> [TO DO] Add 4 to every coordinate in the answers in the rows from the line with "Viewport: 1568px width, 736px height." through the line with "Action: tap(159, 38)". Write out those lines again with the requests included, and leave out all other rows.

> [A block of data]
====

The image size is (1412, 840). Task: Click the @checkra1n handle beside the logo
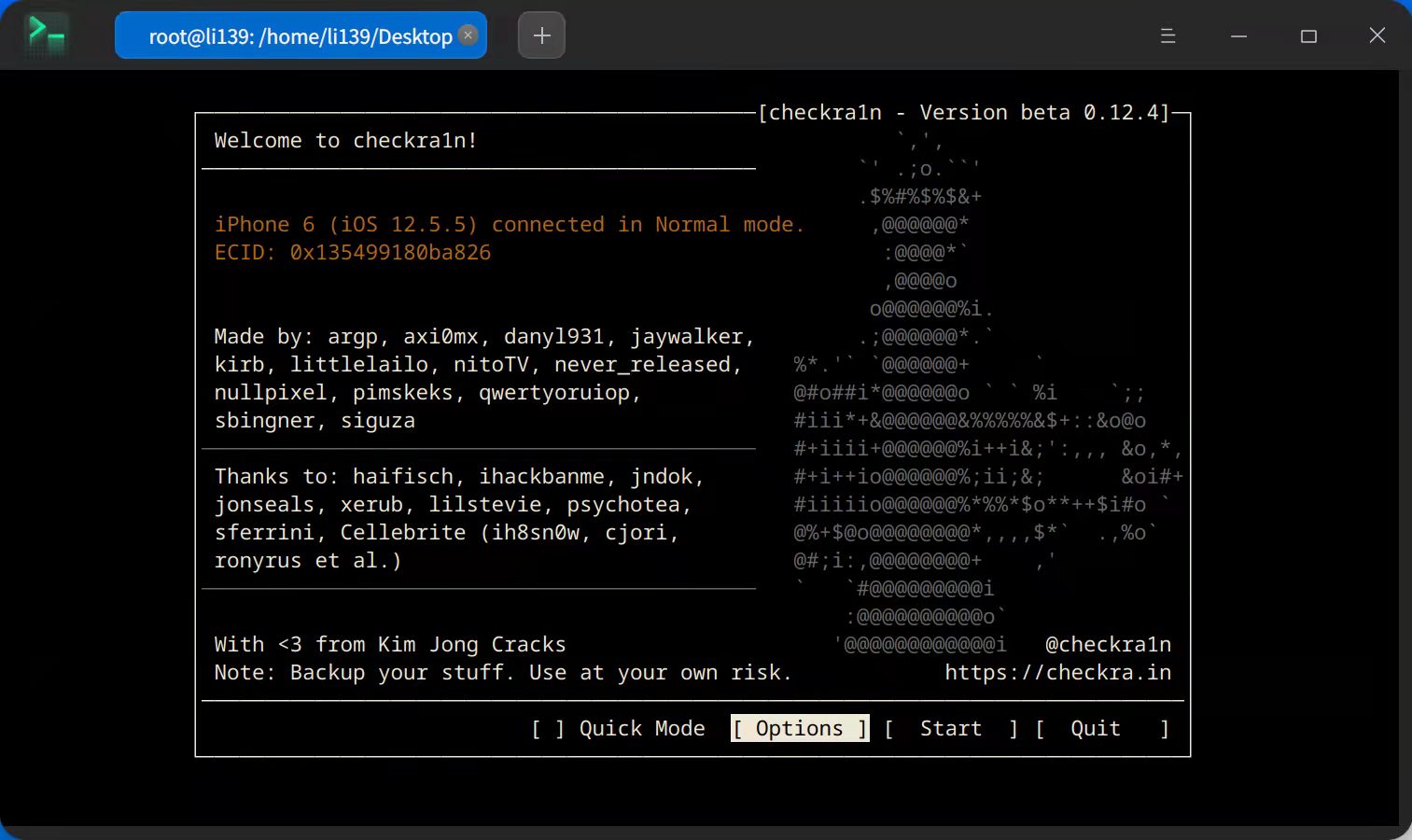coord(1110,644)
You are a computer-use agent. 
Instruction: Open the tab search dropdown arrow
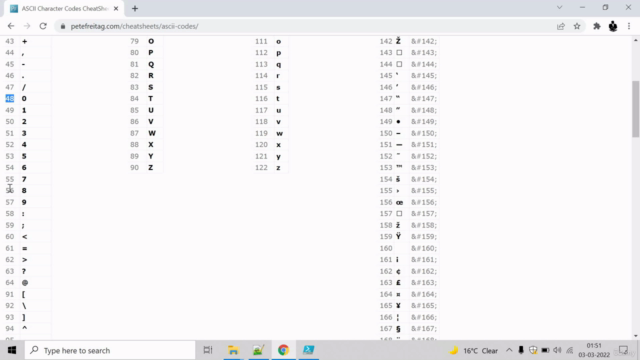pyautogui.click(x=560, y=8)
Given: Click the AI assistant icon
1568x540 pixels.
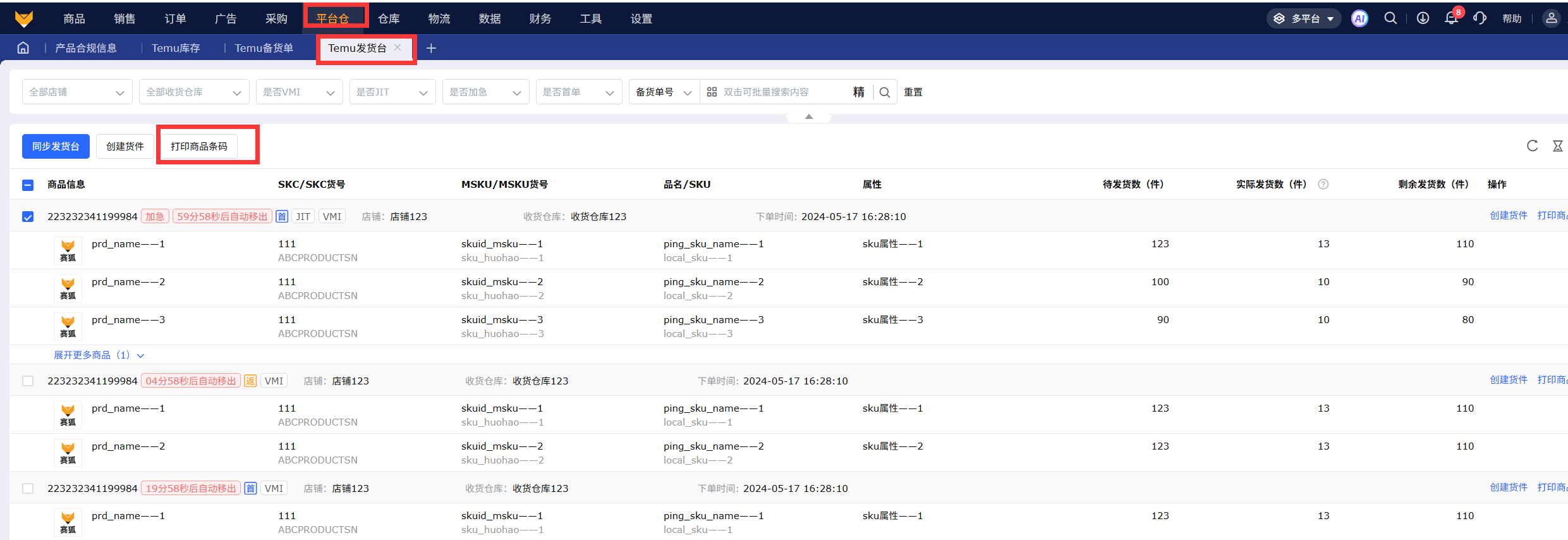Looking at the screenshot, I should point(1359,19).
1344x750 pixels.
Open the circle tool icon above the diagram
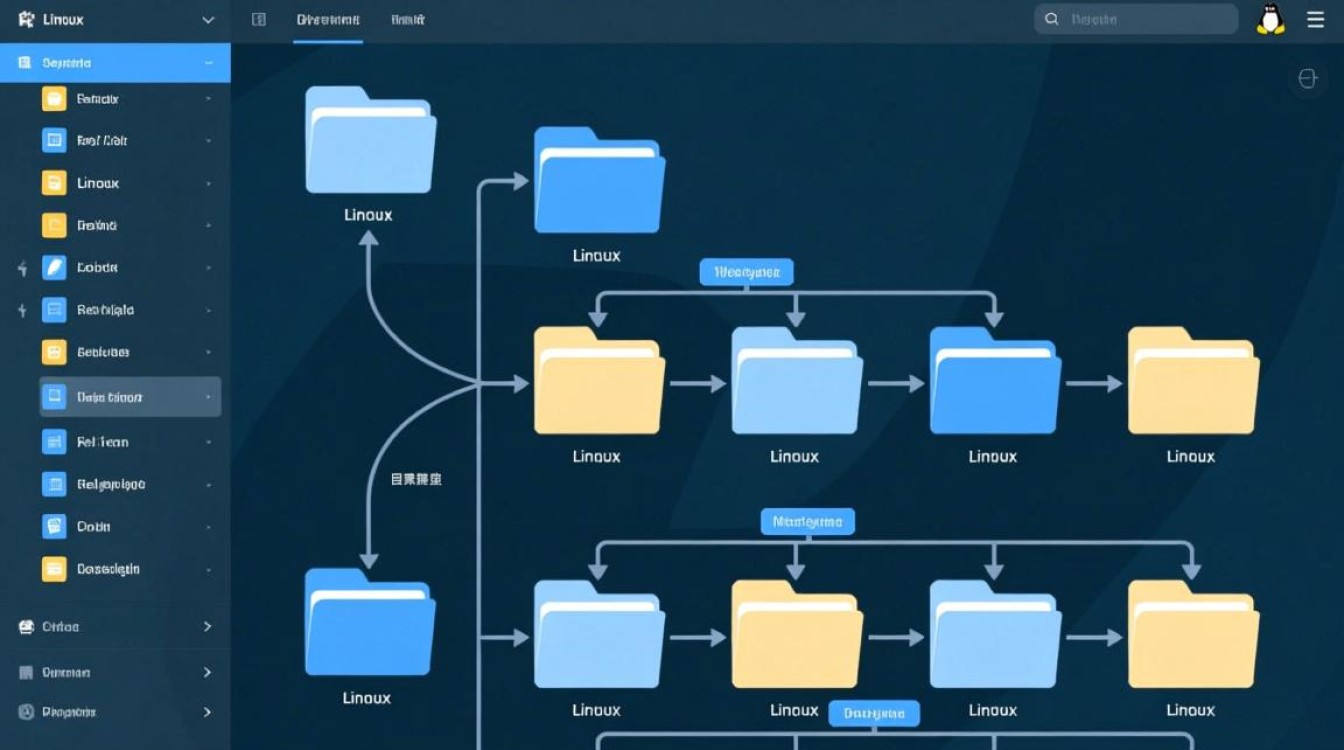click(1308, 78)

====

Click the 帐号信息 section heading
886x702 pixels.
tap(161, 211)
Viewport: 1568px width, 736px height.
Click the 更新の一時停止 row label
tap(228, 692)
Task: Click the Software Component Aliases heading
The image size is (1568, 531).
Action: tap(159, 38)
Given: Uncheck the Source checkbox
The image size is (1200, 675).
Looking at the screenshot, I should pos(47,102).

====

> [REPLY]
Viewport: 1568px width, 736px height.
Click the 更新の一時停止 row label
tap(232, 696)
Task: Click the Software Component Aliases heading
The image size is (1568, 531).
Action: tap(163, 42)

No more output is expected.